Provided information:
---------------

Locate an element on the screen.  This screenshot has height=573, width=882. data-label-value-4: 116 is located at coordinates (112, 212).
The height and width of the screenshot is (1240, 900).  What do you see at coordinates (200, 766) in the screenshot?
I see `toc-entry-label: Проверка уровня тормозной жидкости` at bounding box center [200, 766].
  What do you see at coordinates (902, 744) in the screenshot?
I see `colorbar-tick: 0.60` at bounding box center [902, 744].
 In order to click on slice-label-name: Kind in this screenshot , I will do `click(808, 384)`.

---------------

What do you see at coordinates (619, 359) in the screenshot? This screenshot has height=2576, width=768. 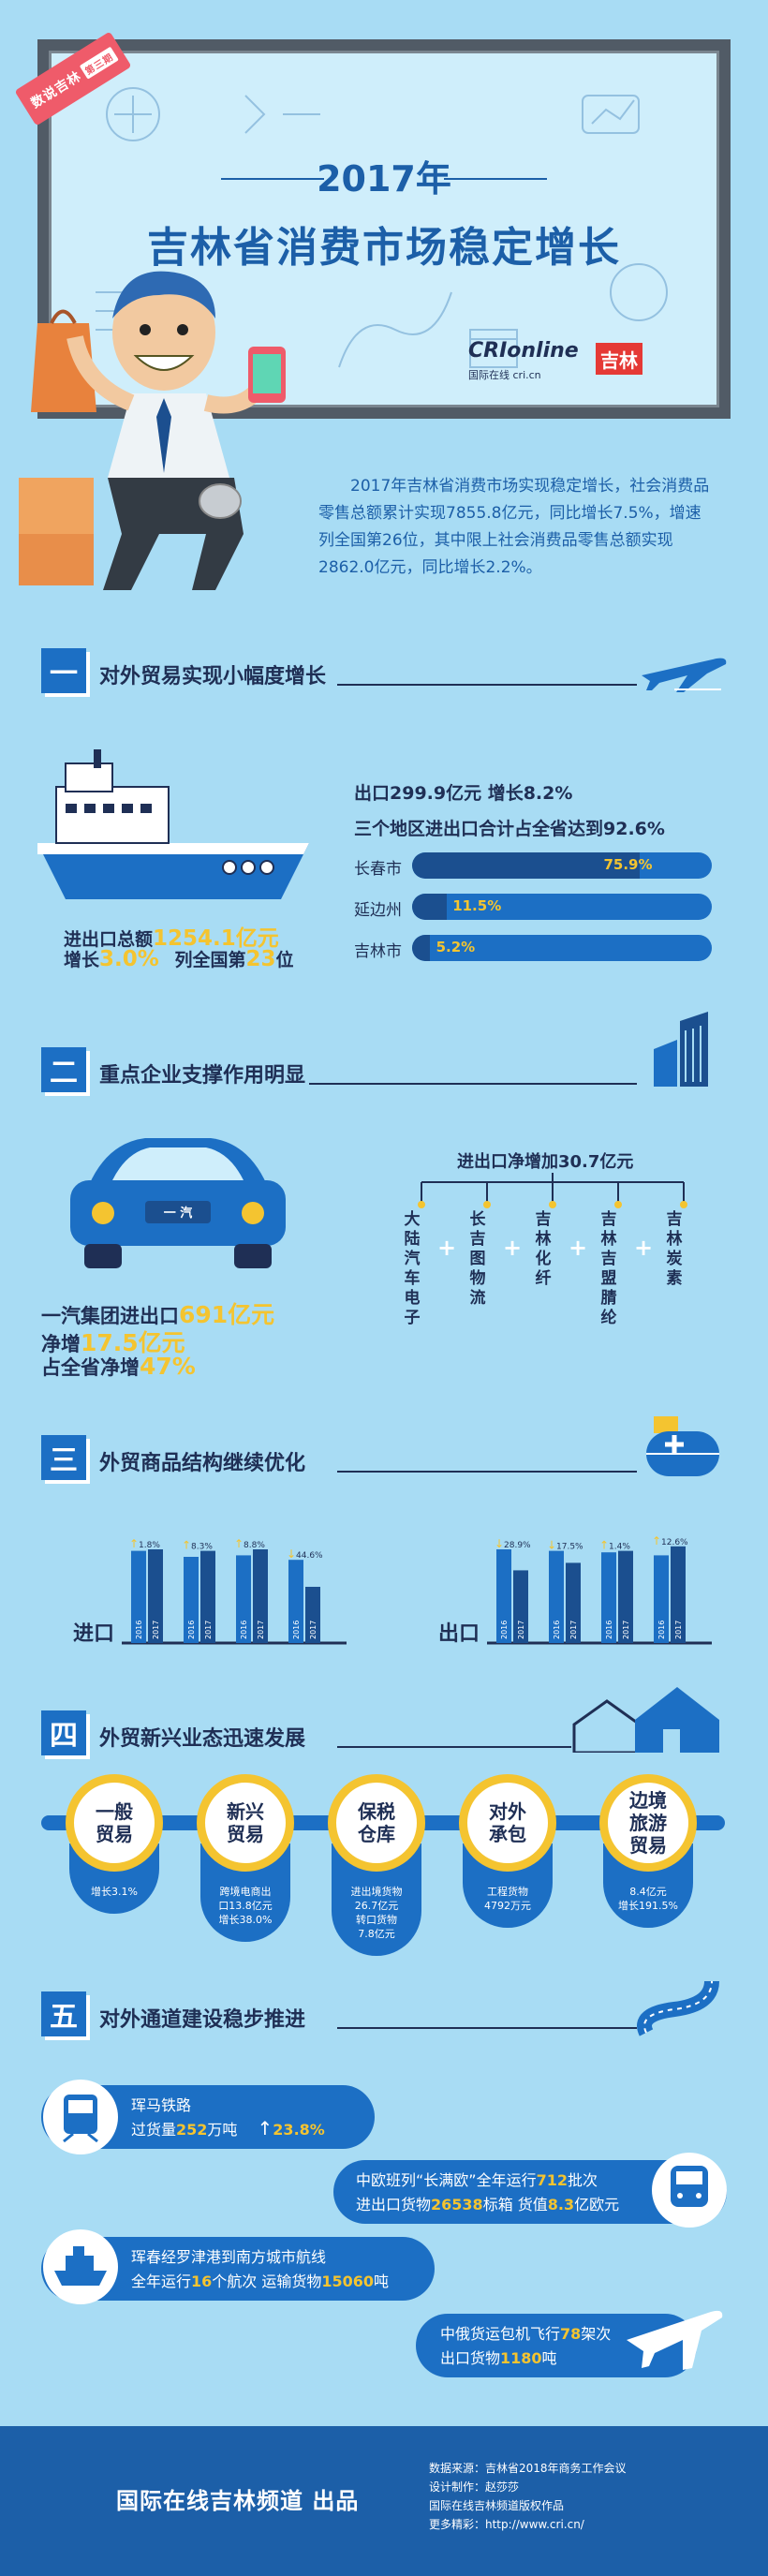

---------------

Problem description: Reproduce the data word for word, beginning with the line that contains "Locate an element" and ending after the line that contains "In order to".

Exercise result:
Locate an element on the screen.  This screenshot has height=573, width=882. data-label-value-4: 116 is located at coordinates (112, 212).
The height and width of the screenshot is (1240, 900).  What do you see at coordinates (200, 766) in the screenshot?
I see `toc-entry-label: Проверка уровня тормозной жидкости` at bounding box center [200, 766].
  What do you see at coordinates (902, 744) in the screenshot?
I see `colorbar-tick: 0.60` at bounding box center [902, 744].
 In order to click on slice-label-name: Kind in this screenshot , I will do `click(808, 384)`.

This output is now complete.